If we configure a maximal SUSIC with 64 slots, each one with a 32 bit output card, that gives up 2048 outputs! Configuring that many outputs will take a while; I settled on 8x 32 bit output cards to test with.

The code changes to support a SUSIC are fairly minor:

#include <CMRI.h>

CMRI cmri(0, 0, 256); // address 0, 0 inputs, 256 outputs

void setup() {
  Serial.begin(9600); // make sure this matches your speed set in JMRI
  pinMode(2, OUTPUT);
  pinMode(3, OUTPUT);
}

void loop() {
  // 1: main processing node of cmri library
  cmri.process();
  
  // 2: update output. Reads bit 0 of T packet and sets the LED to this
  digitalWrite(2, cmri.get_bit(0));
  digitalWrite(3, cmri.get_bit(255));
}

This will give you 256 output lines from a single Arduino. To test, first set up a SUSIC node with 8x 32 bit output control cards:

Then create a couple of lights (Tools > Tables > Lights), one at address 1, and the other at address 256 (JMRI has 1-based indexes for its inputs and outputs). Toggle each one and you can see the appropriate output LED lighting up.

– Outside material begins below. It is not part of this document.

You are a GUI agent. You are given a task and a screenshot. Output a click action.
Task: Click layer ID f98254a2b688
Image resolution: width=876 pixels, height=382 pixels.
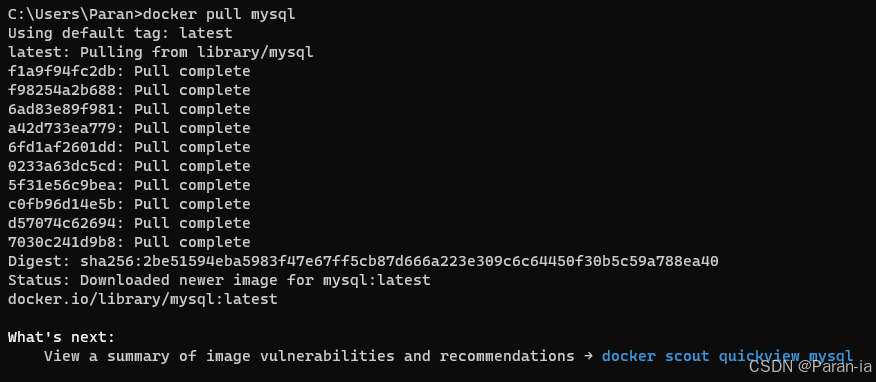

This raises an interesting side question though: Arduino's don't have 256 pins, so how do we address that many pins? Luckily I have a tutorial on doing just that: Addressing many LEDs with a single Arduino.

2: Emulating more than one SMINI node on the same Arduino

This is an interesting case. C/MRI is bus-based, which means the protocol is built from the ground up to address multiple nodes. There is nothing in the protocol however which requires physically separate nodes, so with a few tweaks of code, we're able to quite easily make our single Arduino respond to multiple addresses.

#include <cmri.h>
CMRI cmri0(0); // first SMINI, 24 inputs, 48 outputs
CMRI cmri1(1); // second SMINI, another 24 inputs and another 48 outputs

void setup() {
  Serial.begin(9600); // make sure this matches your speed set in JMRI
  pinMode(2, OUTPUT);
  pinMode(3, OUTPUT);
}

char c;
void loop() {
  // 1: main processing node of cmri library
  while (Serial.available() > 0)
  {
    c = Serial.read();
    cmri0.process_char(c);
    cmri1.process_char(c);
  }
  //cmri1.process();
  
  // 2: update outputs.
  digitalWrite(2, cmri0.get_bit(0));
  digitalWrite(3, cmri1.get_bit(0));
}

So what is going on here? First off, we now have two CMRI objects in our code. The first, cmri0 is set to address 0. The second, cmri1 is set to address 1. That means we now have two independent CMRI objects, one responding to address = 0, and the other responding to address = 1.

Then in the main loop we differ a little bit. Normally we would just call jmri.process() which would handle reading in and processing the serial data. However that won't work with more than one node, as the first node clears the serial buffer as it reads it, so the second node will never get any input. To solve this, we handle reading the serial data ourselves. First we read in the serial data, then each node in turn processes the same piece of data.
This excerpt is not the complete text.